--- BACAAN YANG DIBERIKAN ---
Keprihatinan Rakyat Pada Kasus Korupsi

Opini490 Views

 

 

 

Oleh: Balqis, S.Pd, Pendidik dan Aktivis Muslimah

__________

RADARINDONESIANEWS.COM, JAKARTA– Lembaga Survei Indonesia (LSI) merilis hasil survei nasional mengenai persepsi publik atas pengelolaan dan potensi korupsi sektor sumber daya alam. Survei ini menggunakan kontak telepon kepada responden.

Ada 1.200 responden dan dilakukan penambahan sampel di 4 provinsi, yakni Sumatera Selatan, Jawa Tengah, Kalimantan Timur, dan Sulawesi Utara, masing-masing 400 responden.

Responden dipilih secara acak dari kumpulan sampel acak survei tatap muka langsung yang dilakukan pada rentang Maret 2018 hingga Juni 2021. Mayoritas publik nasional 60 persen menilai bahwa tingkat korupsi di Indonesia dalam dua tahun terakhir meningkat, korupsi di Indonesia mendapat penilaian tinggi dari publik.

Ada 44 persen yang menilai sangat prihatin, 49 persen prihatin dan 4 persen tidak prihatin.” kata Direktur Eksekutif LSI Djayadi Hanan dalam konferensi pers secara daring, Minggu (8/8/2021).

Selanjutnya, LSI juga memberikan pertanyaan tentang seberapa luas korupsi yang terjadi di Indonesia. Pertanyaan yang diajukan kepada responden adalah sebanyak 38 persen responden menilai pada bidang pertambangan yang dikelola perusahaan asing sangat luas korupsinya.

Kita mengetahui kasus korupsi di negeri ini bak drama tak kunjung ada habisnya. Tak kalah menghebohkan juga dari mantan terpidana kasus korupsi Emir Moeis ditunjuk sebagai komisaris di PT Pupuk Iskandar Muda (PIM).

PIM merupakan anak usaha PT Pupuk Indonesia (BUMN). Mengutip laman resmi perusahaan, Emir Moeis diangkat menjadi komisaris sejak 18 Februari 2021 lalu.

Diketahui, Emir pernah terjerat kasus suap proyek pembangunan pembangkit listrik uap (PLTU) di Tarahan, Lampung pada 2004 saat menjadi anggota DPR. Ia divonis 3 tahun penjara dan denda Rp 150 juta karena terbukti menerima suap senilai 357.000 dollar AS pada 2014.

Lantas, bolehkah mantan terpidana kasus korupsi menjabat sebagai komisaris di sebuah perusahaan BUMN?
Dalam Peraturan Menteri BUMN Nomor: PER-03/MBU/2012 Pasal 4, disebutkan sejumlah syarat yang harus dipenuhi untuk menjadi anggota dewan komisaris.

--- LATIHAN SINGKAT A ---
Kumpulkan setiap baris catatan yang memuat kata "accomplish". Huruf besar dan huruf kecil dibedakan.
Artikel dan catatan ini tidak saling berkaitan.

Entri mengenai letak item
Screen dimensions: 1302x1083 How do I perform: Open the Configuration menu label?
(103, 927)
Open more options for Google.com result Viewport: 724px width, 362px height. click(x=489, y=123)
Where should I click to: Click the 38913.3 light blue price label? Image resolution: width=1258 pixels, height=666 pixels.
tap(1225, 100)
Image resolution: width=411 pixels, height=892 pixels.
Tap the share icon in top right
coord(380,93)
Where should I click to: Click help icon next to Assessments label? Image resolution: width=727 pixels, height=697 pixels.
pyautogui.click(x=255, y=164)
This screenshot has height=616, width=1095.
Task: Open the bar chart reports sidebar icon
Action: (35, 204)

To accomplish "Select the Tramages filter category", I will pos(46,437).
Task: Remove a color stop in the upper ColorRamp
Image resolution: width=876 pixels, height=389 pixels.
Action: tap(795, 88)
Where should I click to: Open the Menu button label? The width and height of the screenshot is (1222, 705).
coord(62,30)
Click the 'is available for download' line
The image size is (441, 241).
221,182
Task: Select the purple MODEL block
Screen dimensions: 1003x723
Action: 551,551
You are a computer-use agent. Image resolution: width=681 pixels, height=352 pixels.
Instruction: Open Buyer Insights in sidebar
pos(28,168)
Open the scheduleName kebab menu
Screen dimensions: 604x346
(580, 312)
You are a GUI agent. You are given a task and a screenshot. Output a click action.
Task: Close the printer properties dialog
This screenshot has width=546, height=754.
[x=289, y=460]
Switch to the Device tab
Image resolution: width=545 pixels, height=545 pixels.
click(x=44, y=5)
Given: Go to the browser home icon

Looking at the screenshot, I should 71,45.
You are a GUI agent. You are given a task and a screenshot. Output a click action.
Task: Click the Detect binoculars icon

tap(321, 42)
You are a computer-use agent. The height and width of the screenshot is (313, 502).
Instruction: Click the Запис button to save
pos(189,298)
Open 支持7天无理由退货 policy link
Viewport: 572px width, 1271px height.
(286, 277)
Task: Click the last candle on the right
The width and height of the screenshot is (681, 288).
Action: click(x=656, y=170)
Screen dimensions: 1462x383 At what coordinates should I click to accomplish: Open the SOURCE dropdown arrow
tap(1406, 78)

--- LATIHAN SINGKAT B ---
Jawablah pertanyaan berikut berdasarkan artikel tentang kasus korupsi.
(i) Berapa jumlah responden dalam survei nasional LSI?
(ii) Sejak tanggal berapa Emir Moeis diangkat menjadi komisaris?
(iii) Berapa denda yang dijatuhkan kepada Emir Moeis?

--- JAWABAN BENAR A ---
To accomplish "Select the Tramages filter category", I will pos(46,437).
Screen dimensions: 1462x383 At what coordinates should I click to accomplish: Open the SOURCE dropdown arrow

--- JAWABAN BENAR B ---
(i) 1.200 responden.
(ii) Sejak 18 Februari 2021.
(iii) Rp 150 juta.